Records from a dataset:
■ ■ ■ ■
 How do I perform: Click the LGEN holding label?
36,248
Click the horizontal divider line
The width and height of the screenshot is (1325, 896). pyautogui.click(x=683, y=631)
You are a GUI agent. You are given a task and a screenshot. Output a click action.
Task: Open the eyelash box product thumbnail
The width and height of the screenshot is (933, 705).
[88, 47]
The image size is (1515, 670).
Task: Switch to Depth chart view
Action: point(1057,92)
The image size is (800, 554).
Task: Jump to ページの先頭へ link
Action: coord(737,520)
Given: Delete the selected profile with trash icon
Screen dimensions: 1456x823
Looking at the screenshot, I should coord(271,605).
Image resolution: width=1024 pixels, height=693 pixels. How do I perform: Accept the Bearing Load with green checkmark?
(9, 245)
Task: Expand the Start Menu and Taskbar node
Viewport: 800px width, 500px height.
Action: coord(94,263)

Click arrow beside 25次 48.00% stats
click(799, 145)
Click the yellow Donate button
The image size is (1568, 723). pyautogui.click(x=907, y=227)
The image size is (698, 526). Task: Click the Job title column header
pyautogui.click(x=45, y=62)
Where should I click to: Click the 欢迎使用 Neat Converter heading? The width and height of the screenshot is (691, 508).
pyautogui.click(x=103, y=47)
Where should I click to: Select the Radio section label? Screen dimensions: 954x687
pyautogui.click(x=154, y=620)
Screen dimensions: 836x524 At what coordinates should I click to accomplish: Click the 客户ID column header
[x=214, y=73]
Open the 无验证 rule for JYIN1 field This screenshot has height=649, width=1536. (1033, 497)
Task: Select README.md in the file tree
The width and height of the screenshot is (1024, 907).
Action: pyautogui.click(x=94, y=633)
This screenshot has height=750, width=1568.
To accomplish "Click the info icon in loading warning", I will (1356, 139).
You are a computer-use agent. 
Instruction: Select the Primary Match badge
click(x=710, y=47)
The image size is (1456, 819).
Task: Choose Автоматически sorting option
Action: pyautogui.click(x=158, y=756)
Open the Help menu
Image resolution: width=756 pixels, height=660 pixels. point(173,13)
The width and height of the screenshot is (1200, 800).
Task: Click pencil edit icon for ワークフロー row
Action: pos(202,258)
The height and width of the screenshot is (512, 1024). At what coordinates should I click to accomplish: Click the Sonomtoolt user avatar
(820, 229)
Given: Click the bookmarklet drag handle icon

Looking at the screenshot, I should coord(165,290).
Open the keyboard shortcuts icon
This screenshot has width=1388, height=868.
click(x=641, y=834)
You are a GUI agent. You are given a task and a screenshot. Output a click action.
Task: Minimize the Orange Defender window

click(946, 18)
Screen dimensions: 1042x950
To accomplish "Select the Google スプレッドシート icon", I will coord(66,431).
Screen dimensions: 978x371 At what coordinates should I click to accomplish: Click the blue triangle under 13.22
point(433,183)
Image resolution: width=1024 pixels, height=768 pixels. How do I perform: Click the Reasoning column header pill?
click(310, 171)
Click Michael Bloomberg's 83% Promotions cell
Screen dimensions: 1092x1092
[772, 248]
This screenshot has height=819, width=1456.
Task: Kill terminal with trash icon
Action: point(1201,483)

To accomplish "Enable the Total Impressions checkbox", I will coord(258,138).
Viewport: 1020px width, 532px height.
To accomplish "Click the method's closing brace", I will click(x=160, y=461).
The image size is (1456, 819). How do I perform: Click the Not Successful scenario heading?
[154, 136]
■ ■ ■ ■
■ Task objective: Convert the items above, from the line containing "Given: Delete the" through the line containing "click(799, 145)", into a JSON list of strings with one string per line, omitting blank lines.

■ Solution for this task:
[
  "Given: Delete the selected profile with trash icon",
  "Screen dimensions: 1456x823",
  "Looking at the screenshot, I should coord(271,605).",
  "Image resolution: width=1024 pixels, height=693 pixels. How do I perform: Accept the Bearing Load with green checkmark?",
  "(9, 245)",
  "Task: Expand the Start Menu and Taskbar node",
  "Viewport: 800px width, 500px height.",
  "Action: coord(94,263)",
  "Click arrow beside 25次 48.00% stats",
  "click(799, 145)"
]